François Petitjean : La stratégie est un sujet de patron. Et c’est elle qui, comme son nom l’indique, pilote la suite et engage vers une promesse de résultat. L’immédiate association, une fois la stratégie actée par un travail commun, est la réflexion créative, associée aux médias, idéalement. Cela fait 4 personnes côté agence, et deux personnes côté annonceur : boss + project manager.

Cette description sommaire et un peu caricaturale est celle de la tête de pont suffisante pour générer 80% de la valeur du projet. Tout le reste, vraiment tout le reste, sera de près ou de loin relié à la livraison du projet, sa mesure et son évaluation. Et là il y a forcément du monde, des courroies de transmission, des experts, des métiers, garants de la qualité à la hauteur du projet. Mais pour concevoir : cela suppose des réunions à 6 personnes maximum, courtes, avec décisions, échanges directs, points de vue libérés, implication du patron annonceur, un minimum d’intermédiaires, tensions, soulagements, imagination : pas comme dans un brainstorming, mais comme une vraie conduite de projet. Avec les décideurs de chaque point de chaîne. C’est antidémocratique, voire insupportable vu de l’extérieur, mais c’est le moyen de retrouver le sens, avant les expertises, les réglages, le « fine tuning »… Et surtout : fin des bla bla, des réunions à 25 qui durent des heures et coûtent un bras !

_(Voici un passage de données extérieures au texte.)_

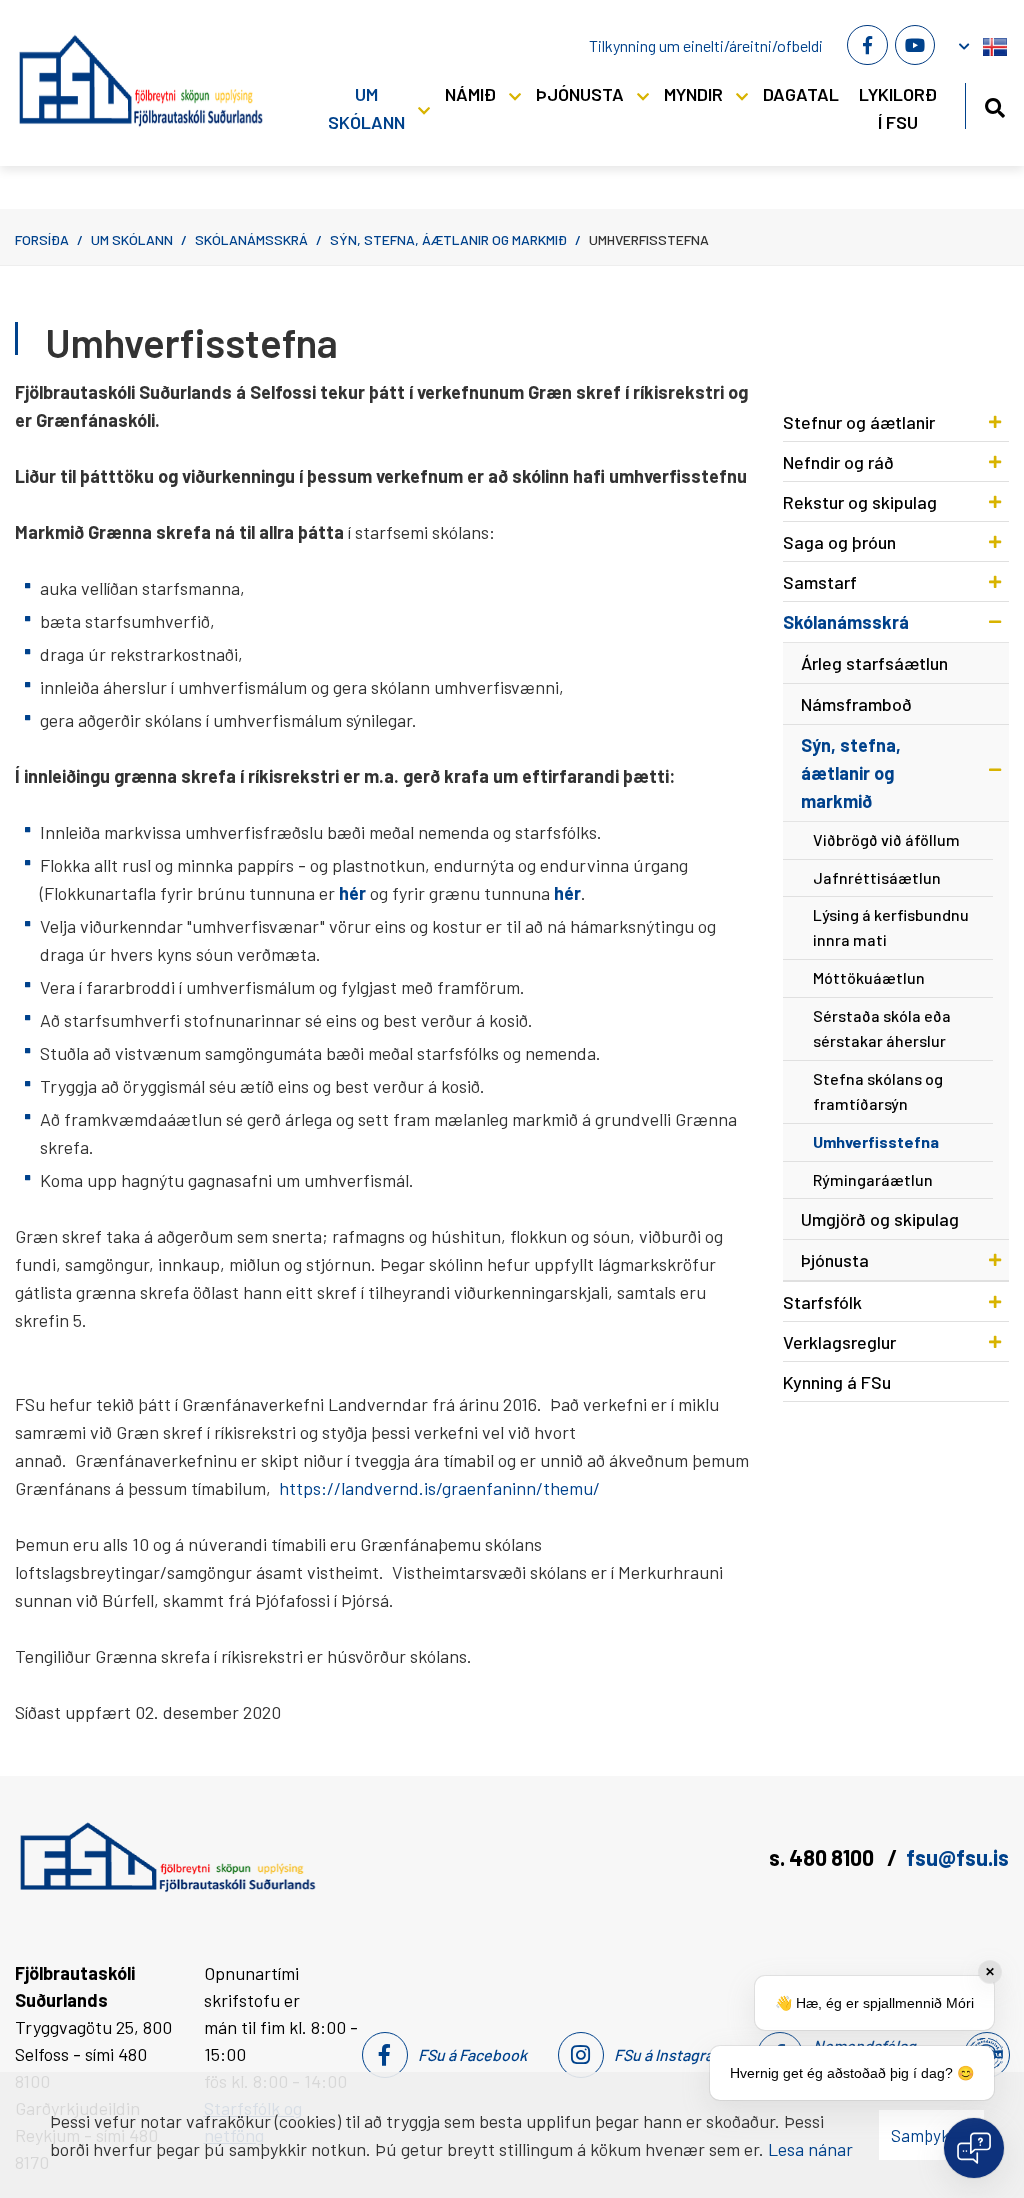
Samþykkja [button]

Ce mode de travail sera payé, car l’annonceur sera impliqué à haut niveau. J’en parle comme si cela n’existait nulle part, c’est un manque de modestie de ma part, cela existe, dans les structures les plus créatives, comme par hasard. Mais cela s’applique aussi aux grands groupes, il suffit de trancher l’organisation par gros client, comme si chacun de ces clients représentait le business d’une petite agence complète. 6. Le chiffre magique. Presqu’un nom d’agence, en définitive ;-) !

 

 

 

Notes et légendes :

(1) « Personne n’en a plus rien à cirer de la publicité », interview de Stéphane Xiberras par Clémence Duranton, parue dans le magazine Stratégies n°1908 du 8 juin 2017

(2) « Adworld – Communication, création, contenus, média », essai de François Petitjean paru aux Editions Panthéon – Mai 2017

 

Crédits photos et infographies : oeuvre de la série Future tense d’Alex Gross (première image sous le titre), Editions du Panthéon, TheBrandNewsBlog, X, DR

 

 

 

Pourquoi les sondages, les médias et la publicité ont 1 société de retard… et comment y remédier ?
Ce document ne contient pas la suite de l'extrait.